* **Directions**
Continue the email thread below about documenting how to add a system call, starting right after its last line.

* **Source passage**
--------------------------------

MIME-Version: 1.0
In-Reply-To: <20150730083831.GA22182@gmail.com>
References: <1438242731-27756-1-git-send-email-drysdale@google.com>
 <1438242731-27756-2-git-send-email-drysdale@google.com> <20150730083831.GA22182@gmail.com>
From: David Drysdale <drysdale@google.com>
Date: Thu, 30 Jul 2015 12:10:58 +0100
Message-ID: <CAHse=S-Wgv8JKu72FQaivou1PAwyexqjn_sjtMu3n=ezX0x-vg@mail.gmail.com>
Subject: Re: [PATCHv2 1/1] Documentation: describe how to add a system call
To: Ingo Molnar <mingo@kernel.org>
Cc: Linux API <linux-api@vger.kernel.org>,
        Michael Kerrisk <mtk.manpages@gmail.com>,
        Andrew Morton <akpm@linux-foundation.org>,
        Arnd Bergmann <arnd@arndb.de>, Shuah Khan <shuahkh@osg.samsung.com>,
        Jonathan Corbet <corbet@lwn.net>, Eric B Munson <emunson@akamai.com>,
        Randy Dunlap <rdunlap@infradead.org>,
        Andrea Arcangeli <aarcange@redhat.com>,
        Thomas Gleixner <tglx@linutronix.de>, Ingo Molnar <mingo@redhat.com>,
        "H. Peter Anvin" <hpa@zytor.com>, Oleg Nesterov <oleg@redhat.com>,
        Linus Torvalds <torvalds@linux-foundation.org>,
        Greg Kroah-Hartman <gregkh@linuxfoundation.org>,
        Andy Lutomirski <luto@amacapital.net>,
        Al Viro <viro@zeniv.linux.org.uk>,
        Rusty Russell <rusty@rustcorp.com.au>,
        Peter Zijlstra <peterz@infradead.org>, Vivek Goyal <vgoyal@redhat.com>,
        Alexei Starovoitov <ast@plumgrid.com>,
        David Herrmann <dh.herrmann@gmail.com>,
        "Theodore Ts'o" <tytso@mit.edu>, Kees Cook <keescook@chromium.org>,
        Milosz Tanski <milosz@adfin.com>, Fam Zheng <famz@redhat.com>,
        Josh Triplett <josh@joshtriplett.org>,
        Mathieu Desnoyers <mathieu.desnoyers@efficios.com>,
        linux-doc@vger.kernel.org,
        "linux-kernel@vger.kernel.org" <linux-kernel@vger.kernel.org>,
        Peter Zijlstra <a.p.zijlstra@chello.nl>
Content-Type: text/plain; charset=UTF-8
Sender: linux-kernel-owner@vger.kernel.org
Content-Length: 6764
Lines: 156

On Thu, Jul 30, 2015 at 9:38 AM, Ingo Molnar <mingo@kernel.org> wrote:
>
> * David Drysdale <drysdale@google.com> wrote:
>
>> +Designing the API
>> +-----------------
>> +
>> +A new system call forms part of the API of the kernel, and has to be supported
>> +indefinitely.  As such, it's a very good idea to explicitly discuss the
>> +interface on the kernel mailing list, and to plan for future extensions of the
>> +interface.  In particular:
>> +
>> +  **Include a flags argument for every new system call**
>
> Sorry, but I think that's bad avice, because even a 'flags' field is inflexible
> and stupid in many cases - it fosters an 'ioctl' kind of design.

--------------------------------

* **Source material**
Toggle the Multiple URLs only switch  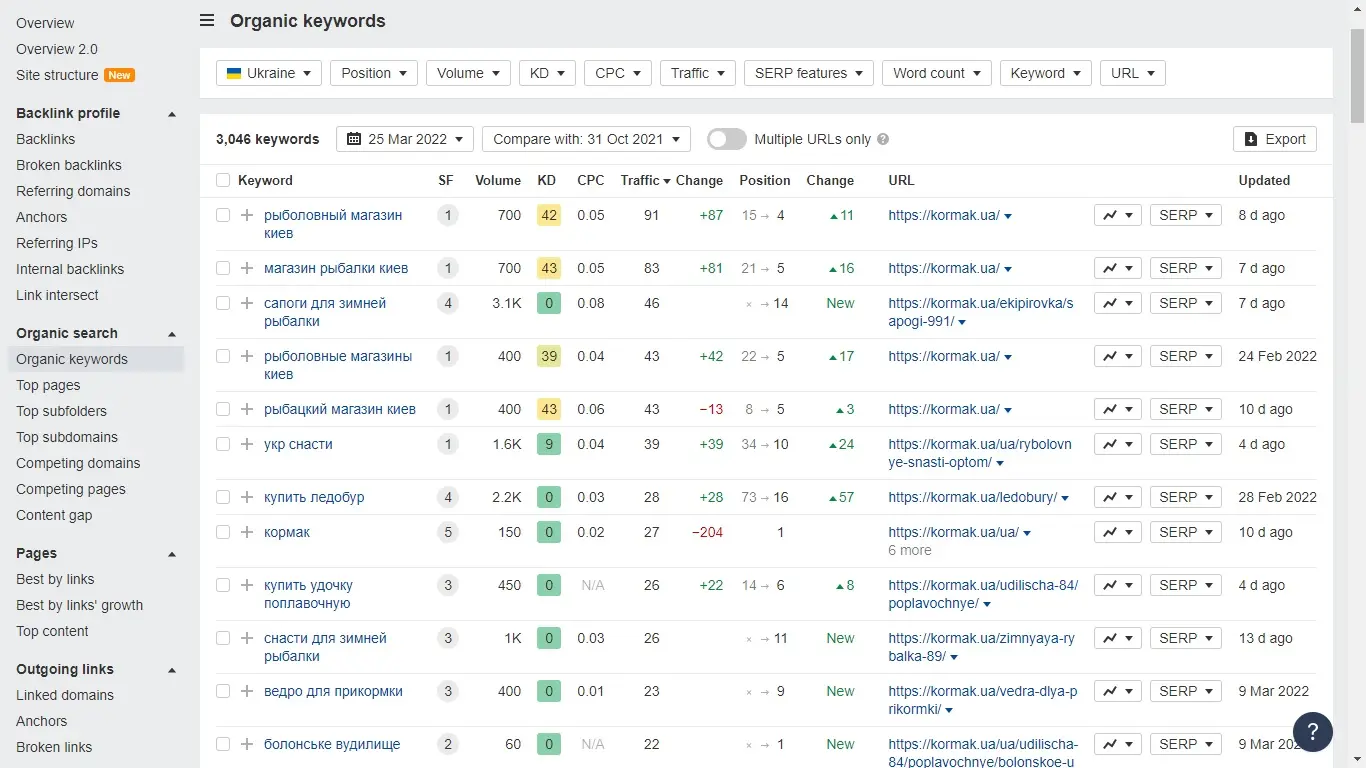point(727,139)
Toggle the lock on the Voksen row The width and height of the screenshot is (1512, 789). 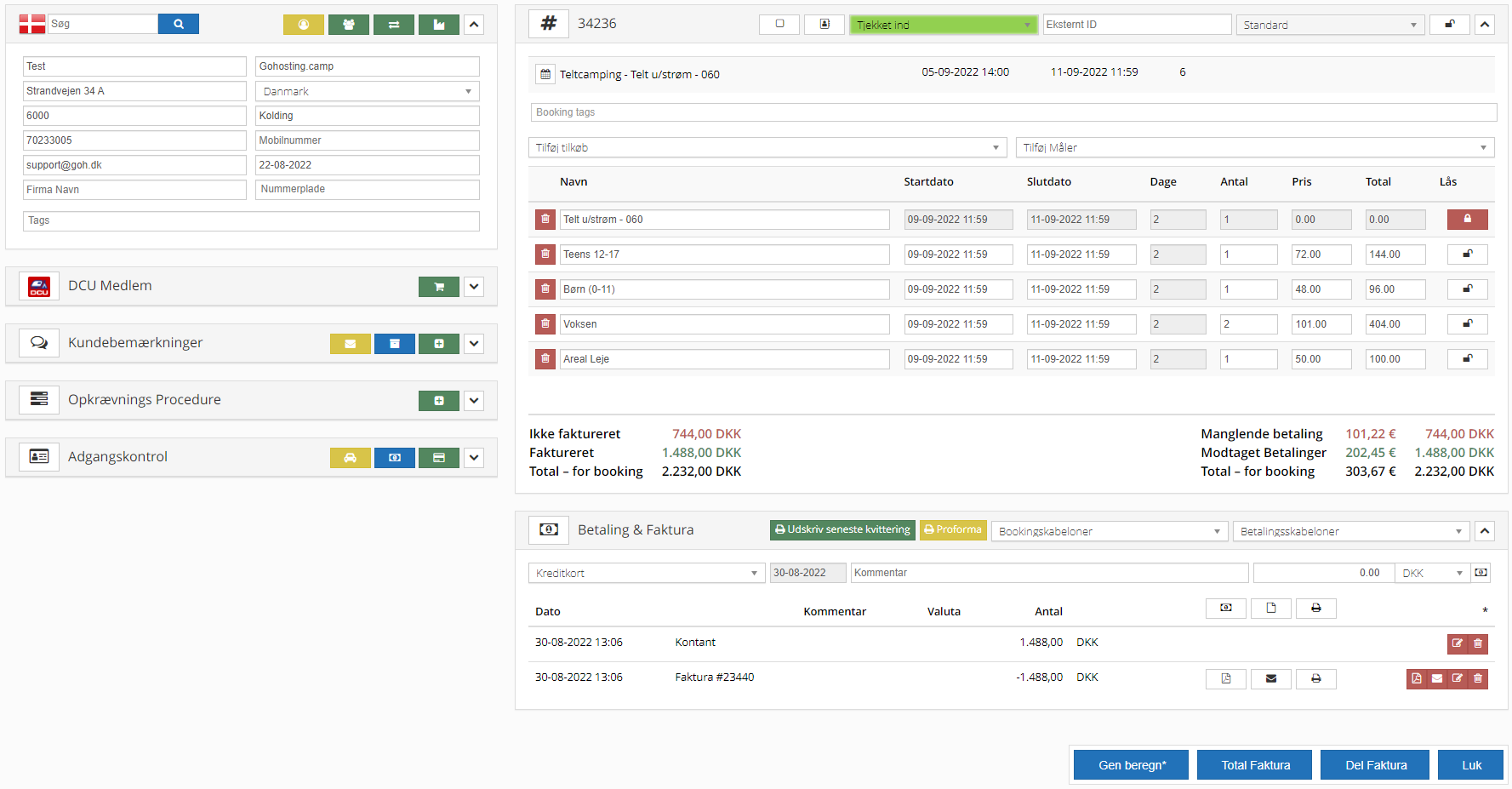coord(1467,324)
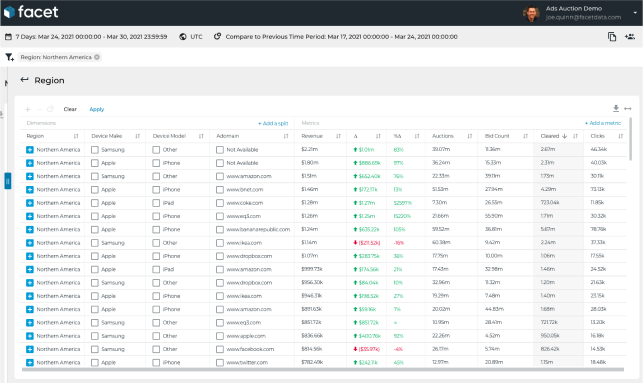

--------------------------------

* **Output of the exercise**
>
>> +The syscall table is littered with historical examples where this wasn't done,
>> +together with the corresponding follow-up system calls (eventfd/eventfd2,
>> +dup2/dup3, inotify_init/inotify_init1, pipe/pipe2, renameat/renameat2), so
>> +learn from the history of the kernel and include a flags argument from the
>> +start.
>
> The syscall table is also littered with system calls that have an argument space
> considerably larger than what 6 parameters can express, where various 'flags' are
> used to bring in different parts of new APIs, in a rather messy way.
>
> The right approach IMHO is to think about how extensible a system call is expected
> to be, and to plan accordingly.
>
> If you are anywhere close to 6 parameters, you should not introduce 'flags' but
> you should _reduce_ the number of parameters to a clean essential of 2 or 3
> parameters and should shuffle parameters out to a separate 'parameters/attributes'
> structure that is passed in by pointer:
>
>         SYSCALL_DEFINE2(syscall, int, fd, struct params __user *, params);
>
> And it's the design of 'struct params' that determines future flexibility of the
> interface. A very flexible approach is to not use flags but a 'size' argument:
>
>         struct params {
>                 u32 size;
>                 u32 param_1;
>                 u64 param_2;
>                 u64 param_3;
>         };
>
> Where 'size' is set by user-space to the size of 'struct params' known to it at
> build time:
>
>         params->size = sizeof(*params);
>
> In the normal case the kernel will get param->size == sizeof(*params) as known to
> the kernel.
>
> When the system call is extended in the future on the kernel side, with 'u64
> param_4', then the structure expands from an old size of 24 to a new size of 32
> bytes. The following scenarios might occur:
>
>  - the common case: new user-space calls the new kernel code, ->size is 32 on both
>    sides.
>
>  - old binaries might call the kernel with params->size == 24, in which case the
>    kernel sets the new fields to 0. The new feature should be written
>    accordingly, so that a value of 0 means the old behavior.
>
>  - new binaries might run on old kernels, with params->size == 32. In this case
>    the old kernel will check that all the new fields it does not know about are
>    set to 0 - if they are nonzero (if the new feature is used) it returns with
>    -ENOSYS or -EINVAL.
>
> With this approach we have both backwards and forwards binary compatibility: new
> binaries will run on old kernels just fine, even if they have ->size set to 32, as
> long as they make use of the features.
>
> This design simplifies application design considerably: as new code can mostly
> forget about old ABIs, there's no multiple versions to be taken care of, there's
> just a single 'struct param' known to both sides, and there's no version skew.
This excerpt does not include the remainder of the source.